授かったら、エリート弁護士の愛が深まりました
終章 有罪なる溺愛
相変わらず私は外にも出られず、黒川さんにも連絡ができないまま実家での生活も一週間が過ぎた。笑い方も忘れてしまうくらい魂の抜けたような毎日は味気なかった。

黒川さんに会いたい。けれど、どんな顔して会えばいいのかわからない。一緒に食事をしたり、ソファに座って抱き寄せられながら映画鑑賞して過ごした日々が遠い昔のように思える。

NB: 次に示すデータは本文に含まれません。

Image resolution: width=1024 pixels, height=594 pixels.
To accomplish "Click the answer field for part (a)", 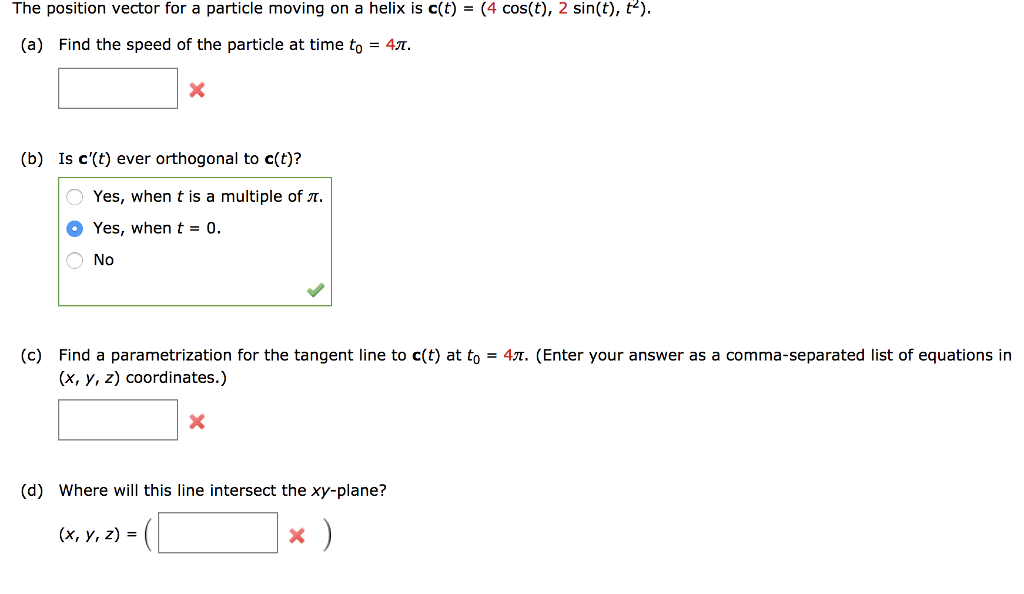I will click(117, 88).
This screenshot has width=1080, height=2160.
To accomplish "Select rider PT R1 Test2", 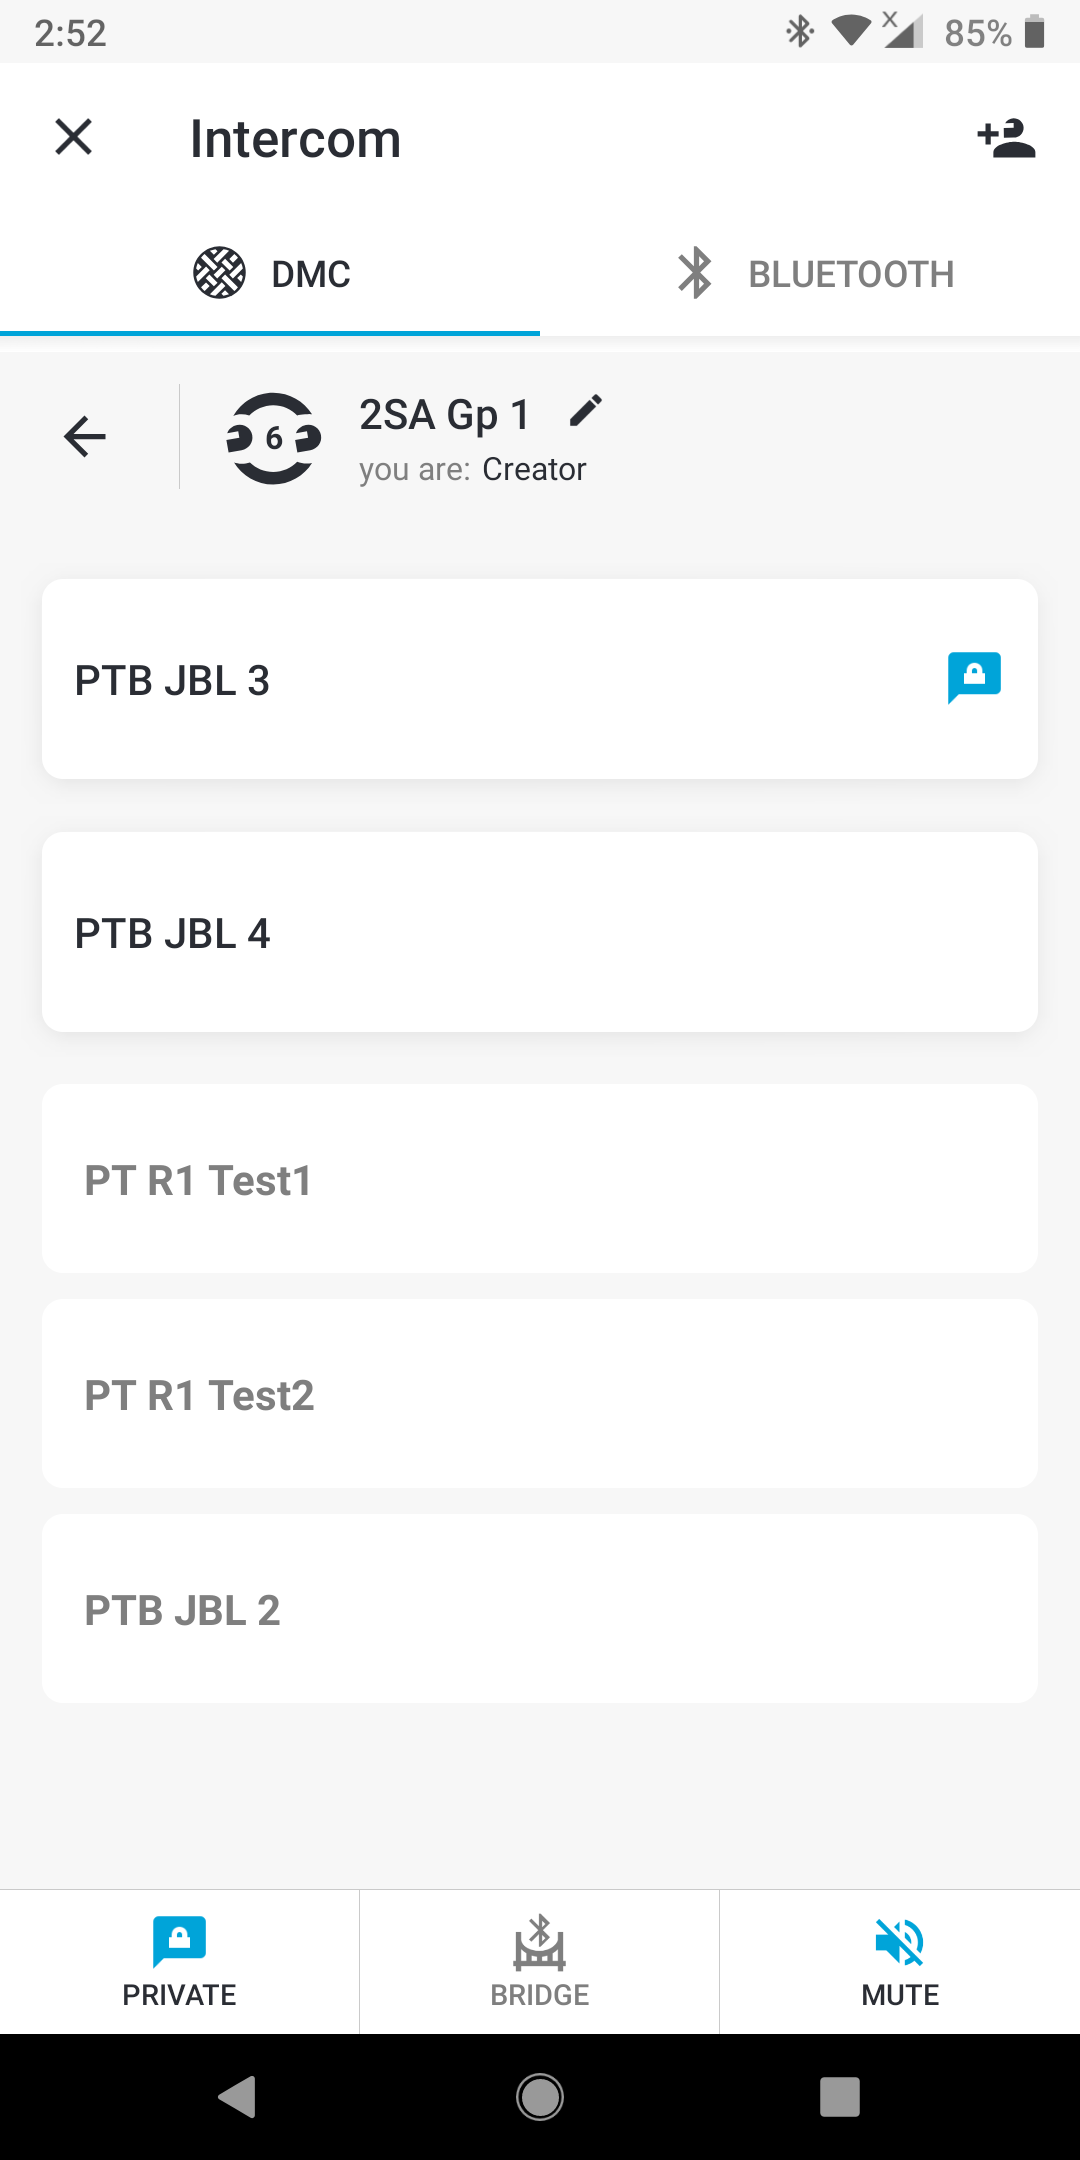I will (x=540, y=1394).
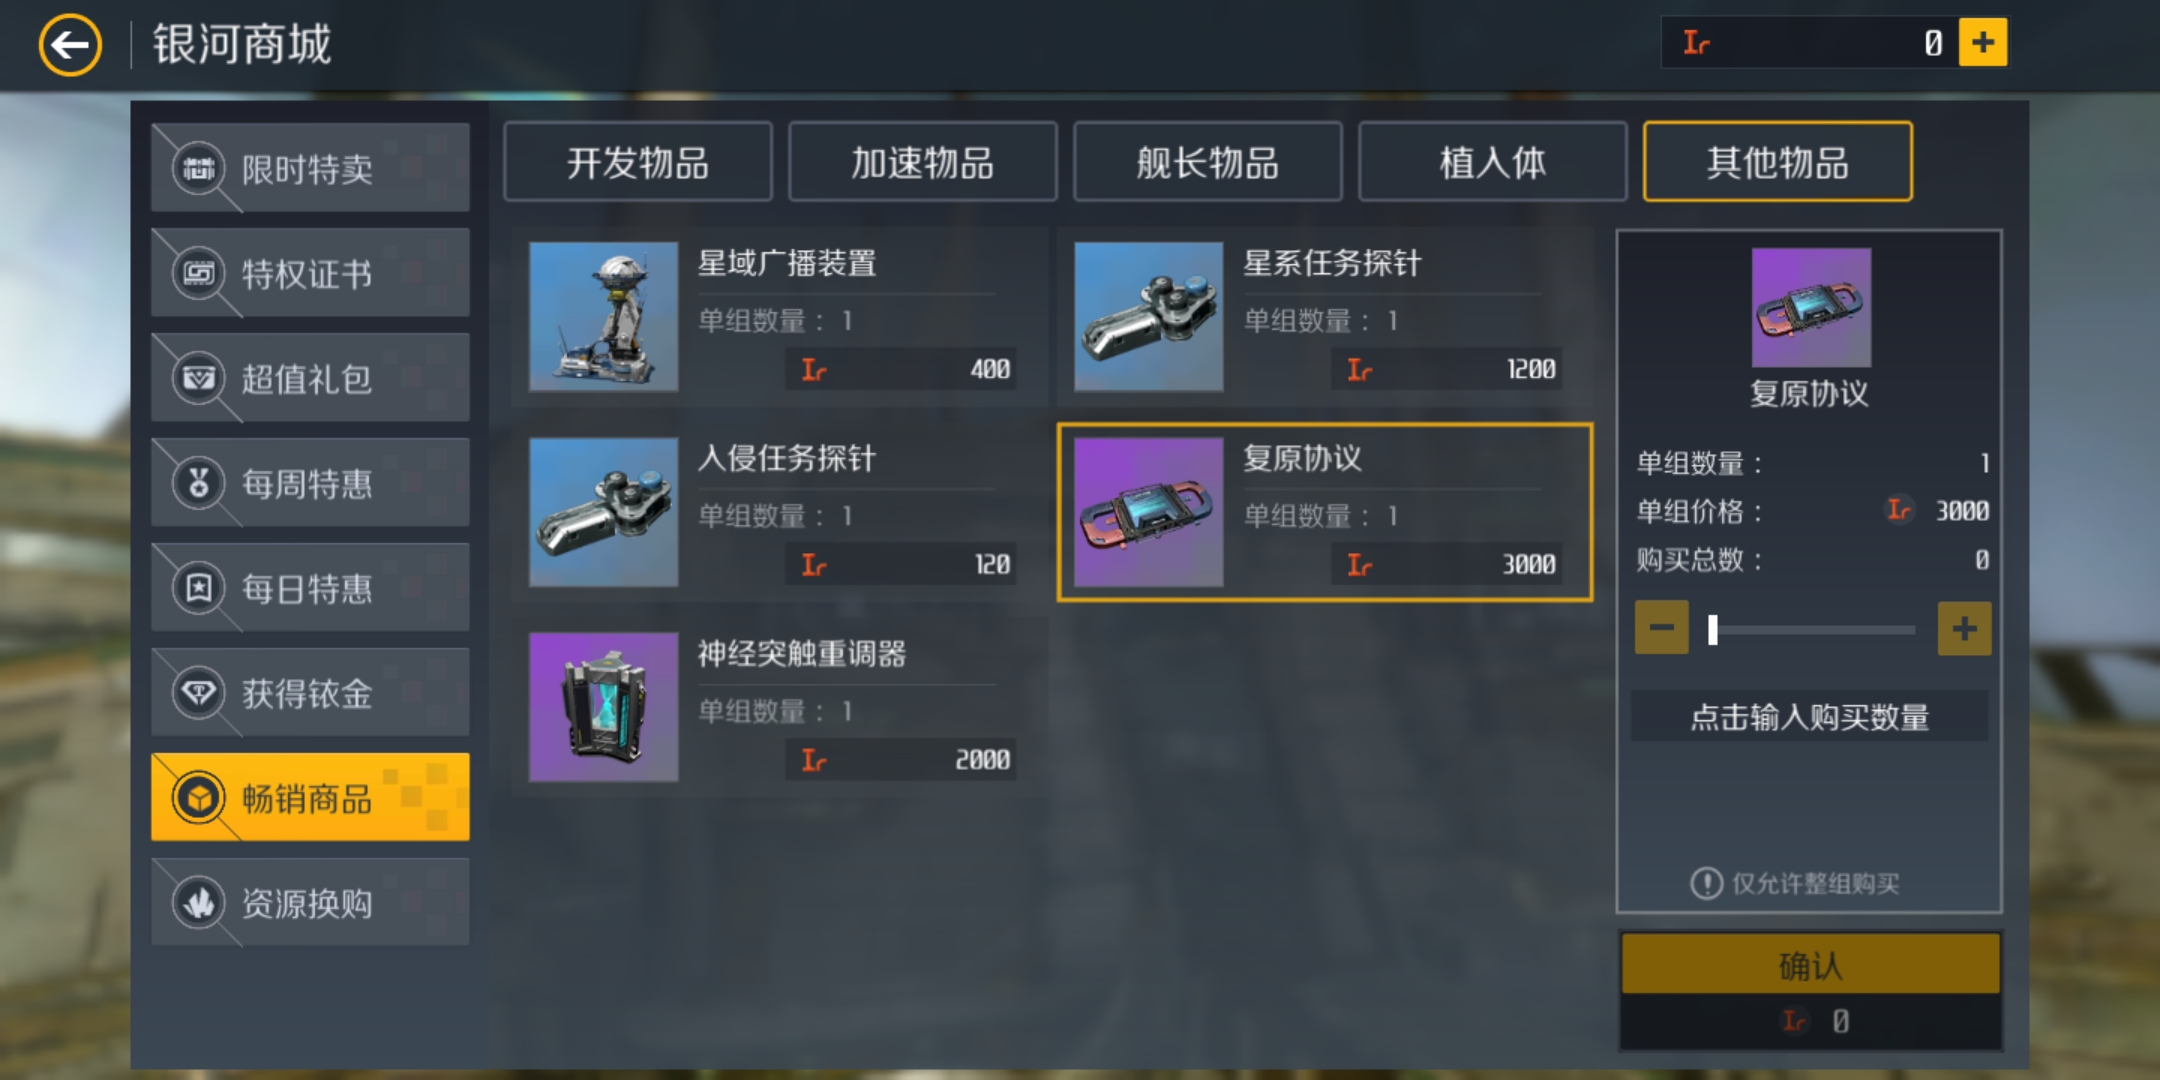Switch to the 舰长物品 tab
The width and height of the screenshot is (2160, 1080).
(x=1208, y=162)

目の前には私が生けたナガミヒナゲシやヒメジョオン、ホウチャクソウなど夏の花が色鮮やかに咲いている。けれど、今は嗜んでいた生け花も、ただ気を紛らわせる手段に過ぎなかった。

はぁ、このまま一生ここにいなきゃいけないのかな……。

時刻は午後二時。

ここにいるとものすごく時間が遅く感じる。パチンパチンとハサミで茎を切る音が和室に響くと、余計に虚しさが煽られた。

「菜穂さん、失礼します」

襖の向こうから声がして、顔をあげると板垣さんが黒のポロシャツにジーンズというラフな格好で立っていた。